■ **Provided information**:
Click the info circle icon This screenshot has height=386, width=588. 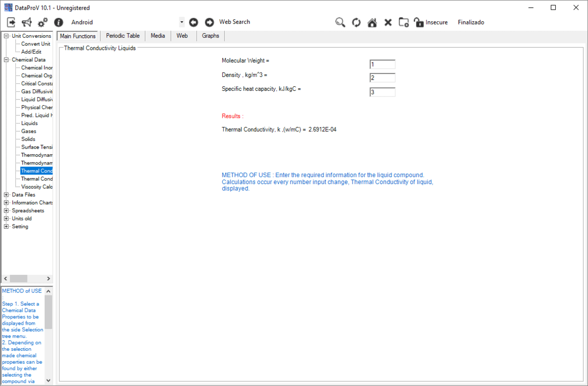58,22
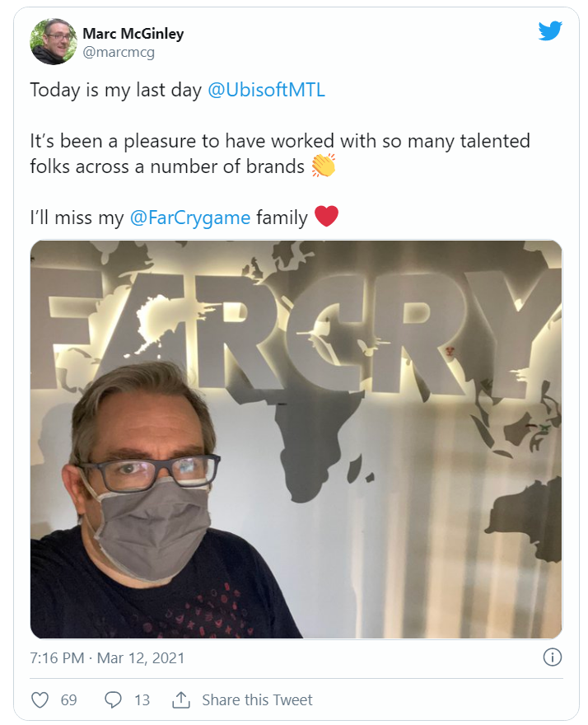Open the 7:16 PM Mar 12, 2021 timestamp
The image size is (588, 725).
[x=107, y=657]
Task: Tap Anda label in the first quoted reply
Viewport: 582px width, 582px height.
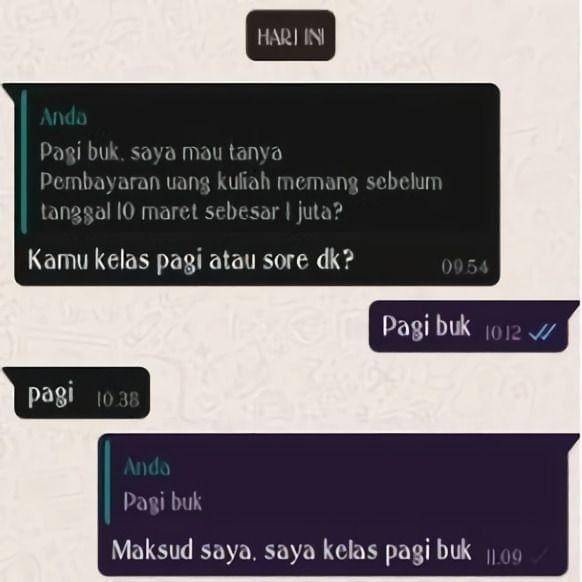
==
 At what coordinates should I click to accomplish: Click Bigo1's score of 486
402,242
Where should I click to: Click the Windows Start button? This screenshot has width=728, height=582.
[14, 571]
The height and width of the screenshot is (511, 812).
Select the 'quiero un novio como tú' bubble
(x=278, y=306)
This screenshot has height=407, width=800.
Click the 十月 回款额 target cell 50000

■ **Task item**:
Set down, exactly as they stand above, the lines starting with the line with "Select the 'quiero un novio como tú' bubble" and going on through the line with "Click the 十月 回款额 target cell 50000", and no others.

■ **Output for this exercise**:
Select the 'quiero un novio como tú' bubble
(x=278, y=306)
This screenshot has height=407, width=800.
Click the 十月 回款额 target cell 50000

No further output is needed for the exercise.